I loved those cherry blossom trees. Every time I would visit my parents during “blooming season” I marveled at the delicate pink flowers that gave the trees their fullness and natural beauty. And those blossoms made our freshly painted red and white corner house look so pretty. Everybody said so. I no longer lived at home, but I’d grown up there on Gratz Street; a long and narrow city block of asphalt and cement in the heart of North Philadelphia. Not a blade of grass nor a tree was anywhere to be found. 

In fact, as a young child, I’m told that I screamed and cried the first time I felt grass between my toes on a visit to Fairmount Park. I was truly a kid from the “cement jungle” as our neighborhood was called back in the day.

The cherry blossom trees, a gift of friendship from Japan to Philadelphia in the 20s, had been planted next to our home as part of the city’s beautification program in the 70s. There were even articles written about the cherry blossom trees in North Philadelphia. Those trees enriched our block, our surrounding neighborhood and gave the residents a renewed sense of pride.

When I got the call from my mom that dad had chopped down the cherry blossom trees, the neighborhood had changed over the years since the trees had been planted. All my parent’s peers had moved to Germantown, Tioga or West Oak lane. Many of the blue collar jobs in the clothing industry and factories that had helped people raise and support their families had closed or moved away. The new people who moved in were much younger and the new industry of choice or by default was the drug trade.

The drug dealers were stashing there drugs in the tree and they were conducting their drug transactions under the darkness of the trees at night.
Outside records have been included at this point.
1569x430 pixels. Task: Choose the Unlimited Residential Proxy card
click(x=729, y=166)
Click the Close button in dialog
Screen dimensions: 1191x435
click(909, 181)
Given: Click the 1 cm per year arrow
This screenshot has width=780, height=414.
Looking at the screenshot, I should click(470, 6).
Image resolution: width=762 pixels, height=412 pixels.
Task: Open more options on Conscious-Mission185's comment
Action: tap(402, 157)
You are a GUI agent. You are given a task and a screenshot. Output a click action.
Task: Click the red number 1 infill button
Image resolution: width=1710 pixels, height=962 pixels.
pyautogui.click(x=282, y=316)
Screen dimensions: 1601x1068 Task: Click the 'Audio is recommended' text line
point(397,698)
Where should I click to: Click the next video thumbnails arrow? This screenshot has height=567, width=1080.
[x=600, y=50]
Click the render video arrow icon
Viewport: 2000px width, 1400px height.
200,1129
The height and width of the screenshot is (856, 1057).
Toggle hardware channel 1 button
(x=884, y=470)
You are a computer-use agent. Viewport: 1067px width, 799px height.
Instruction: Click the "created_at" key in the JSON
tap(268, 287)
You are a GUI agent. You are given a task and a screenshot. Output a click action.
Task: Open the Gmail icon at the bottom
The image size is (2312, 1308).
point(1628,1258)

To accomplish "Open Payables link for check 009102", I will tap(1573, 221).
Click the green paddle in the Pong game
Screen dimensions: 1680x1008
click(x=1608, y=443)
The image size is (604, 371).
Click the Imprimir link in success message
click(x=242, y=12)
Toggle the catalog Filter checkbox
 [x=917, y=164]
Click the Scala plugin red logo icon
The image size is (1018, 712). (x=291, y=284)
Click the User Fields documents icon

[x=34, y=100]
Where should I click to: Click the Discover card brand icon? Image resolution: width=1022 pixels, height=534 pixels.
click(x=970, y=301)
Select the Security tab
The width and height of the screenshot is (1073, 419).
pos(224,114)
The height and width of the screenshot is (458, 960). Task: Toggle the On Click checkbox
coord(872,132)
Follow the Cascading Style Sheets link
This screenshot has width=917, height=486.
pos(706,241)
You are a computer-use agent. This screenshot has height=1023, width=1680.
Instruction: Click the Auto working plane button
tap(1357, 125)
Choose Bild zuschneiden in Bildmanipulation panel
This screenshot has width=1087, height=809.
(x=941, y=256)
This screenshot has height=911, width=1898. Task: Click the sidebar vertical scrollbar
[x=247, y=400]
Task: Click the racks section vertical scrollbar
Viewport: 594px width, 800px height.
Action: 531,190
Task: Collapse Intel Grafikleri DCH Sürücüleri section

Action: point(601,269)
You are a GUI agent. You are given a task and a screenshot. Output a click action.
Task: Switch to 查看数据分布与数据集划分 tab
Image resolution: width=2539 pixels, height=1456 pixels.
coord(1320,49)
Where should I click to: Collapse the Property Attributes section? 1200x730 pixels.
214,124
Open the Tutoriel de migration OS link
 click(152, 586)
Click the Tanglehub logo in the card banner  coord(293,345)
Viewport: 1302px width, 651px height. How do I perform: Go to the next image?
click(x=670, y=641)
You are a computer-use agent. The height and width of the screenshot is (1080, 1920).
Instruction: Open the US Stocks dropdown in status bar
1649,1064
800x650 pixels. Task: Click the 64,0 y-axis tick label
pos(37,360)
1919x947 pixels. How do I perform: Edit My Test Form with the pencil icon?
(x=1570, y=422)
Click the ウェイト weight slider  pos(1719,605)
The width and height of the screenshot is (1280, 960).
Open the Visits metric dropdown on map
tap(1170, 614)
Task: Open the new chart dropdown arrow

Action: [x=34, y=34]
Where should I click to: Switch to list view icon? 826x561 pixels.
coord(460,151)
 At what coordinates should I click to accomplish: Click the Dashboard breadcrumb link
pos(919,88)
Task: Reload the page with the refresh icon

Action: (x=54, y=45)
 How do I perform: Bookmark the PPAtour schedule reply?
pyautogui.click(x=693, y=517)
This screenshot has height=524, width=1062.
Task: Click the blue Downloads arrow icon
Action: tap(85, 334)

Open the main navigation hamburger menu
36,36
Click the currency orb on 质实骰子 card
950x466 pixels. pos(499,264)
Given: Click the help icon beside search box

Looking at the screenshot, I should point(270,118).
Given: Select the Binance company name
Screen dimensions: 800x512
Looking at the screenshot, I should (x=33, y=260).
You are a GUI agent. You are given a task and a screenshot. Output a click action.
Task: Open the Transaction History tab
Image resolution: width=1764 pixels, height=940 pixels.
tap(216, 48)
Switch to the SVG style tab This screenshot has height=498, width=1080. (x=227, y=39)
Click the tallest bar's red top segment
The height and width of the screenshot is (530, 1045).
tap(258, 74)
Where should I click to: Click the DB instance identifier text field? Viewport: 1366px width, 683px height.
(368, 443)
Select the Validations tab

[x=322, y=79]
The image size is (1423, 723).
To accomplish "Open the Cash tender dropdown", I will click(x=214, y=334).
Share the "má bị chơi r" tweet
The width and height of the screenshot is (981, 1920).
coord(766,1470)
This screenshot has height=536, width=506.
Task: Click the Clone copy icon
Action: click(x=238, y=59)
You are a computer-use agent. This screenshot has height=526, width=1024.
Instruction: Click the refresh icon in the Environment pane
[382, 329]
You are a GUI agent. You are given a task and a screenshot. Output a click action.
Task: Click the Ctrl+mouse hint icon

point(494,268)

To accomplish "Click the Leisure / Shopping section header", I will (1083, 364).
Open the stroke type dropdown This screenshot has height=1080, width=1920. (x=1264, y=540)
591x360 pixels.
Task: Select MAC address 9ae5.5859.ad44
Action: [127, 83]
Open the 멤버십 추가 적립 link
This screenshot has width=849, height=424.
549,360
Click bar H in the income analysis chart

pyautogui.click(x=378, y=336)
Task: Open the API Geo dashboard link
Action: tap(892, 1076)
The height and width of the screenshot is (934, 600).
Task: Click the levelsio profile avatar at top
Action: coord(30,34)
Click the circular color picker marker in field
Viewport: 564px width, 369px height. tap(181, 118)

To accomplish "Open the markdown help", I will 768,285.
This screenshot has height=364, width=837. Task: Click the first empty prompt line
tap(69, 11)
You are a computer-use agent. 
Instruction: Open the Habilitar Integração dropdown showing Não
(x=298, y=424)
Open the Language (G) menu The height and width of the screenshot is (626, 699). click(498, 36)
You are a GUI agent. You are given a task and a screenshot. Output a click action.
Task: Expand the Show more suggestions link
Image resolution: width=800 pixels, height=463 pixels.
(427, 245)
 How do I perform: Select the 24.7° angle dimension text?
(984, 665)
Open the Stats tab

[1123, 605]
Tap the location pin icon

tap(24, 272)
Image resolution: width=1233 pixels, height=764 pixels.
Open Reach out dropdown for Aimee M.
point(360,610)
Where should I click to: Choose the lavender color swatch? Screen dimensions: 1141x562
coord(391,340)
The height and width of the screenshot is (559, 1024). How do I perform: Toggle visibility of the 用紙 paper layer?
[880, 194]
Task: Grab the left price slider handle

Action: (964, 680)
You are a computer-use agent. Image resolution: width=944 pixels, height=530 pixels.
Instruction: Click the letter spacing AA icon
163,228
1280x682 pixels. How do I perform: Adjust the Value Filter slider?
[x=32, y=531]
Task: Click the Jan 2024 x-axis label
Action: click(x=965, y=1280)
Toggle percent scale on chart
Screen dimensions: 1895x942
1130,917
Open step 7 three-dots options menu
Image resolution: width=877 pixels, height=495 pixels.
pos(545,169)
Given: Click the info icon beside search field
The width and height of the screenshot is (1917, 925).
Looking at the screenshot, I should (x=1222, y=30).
My dad witnessed this as he came home late from his job as a bus driver and he and mom could also see what was going on from our front window. My dad called the police numerous times with no resolution. And, knowing him as the activist he was, he probably called everyone he knew in city government as well. He even railed against the drug dealers directly, all to no avail. So he took matters into his own hands.

My dad used a saw to cut down both of the trees beside our house. And when he did the drug dealers called the cops.  They said that Mr. Brown was chopping down property that didn’t belong to him. When the police arrived my dad told his story; but their response was, “Mr. Brown, you just can’t go around chopping trees down. We’re going to have to take you down to the station house”. To which my dad replied, “Fine, but I have to go and take care of Nan and Brownie first.  

Nan and Brownie were two little old ladies, mother and daughter in their early 80s and late 90’s respectively, that my mom had met at bingo. My mom, initially, and then my dad had been looking out for them ever since. At the time the police arrived it was time for my dad to put Nan and Brownie on the “pot”; chamber pot that is, also known as a portable toilet.

As unlikely as it would seem today, the policemen took my dad to Nan and Brownies, who lived just a few blocks away. They waited while my dad trudged up three flights of steps (where the little old ladies chose to stay even though they owned the entire brownstone) to put Nan and Brownie on the pot.

They finally took my dad to the police station and released him without pressing any charges for chopping down those cherry blossom trees. Shortly after that my mom and dad left North Philadelphia and came to live with me. Mom’s still with me at 92 years old, but dad passed away some time ago.  My dad’s memory lives on especially when I see a cherry blossom tree in bloom.  It always puts a smile on my face when I think of my dad taking a saw and matters into his own hands while holding the police at bay because he had to go and put Nan and Brownie on the “pot.”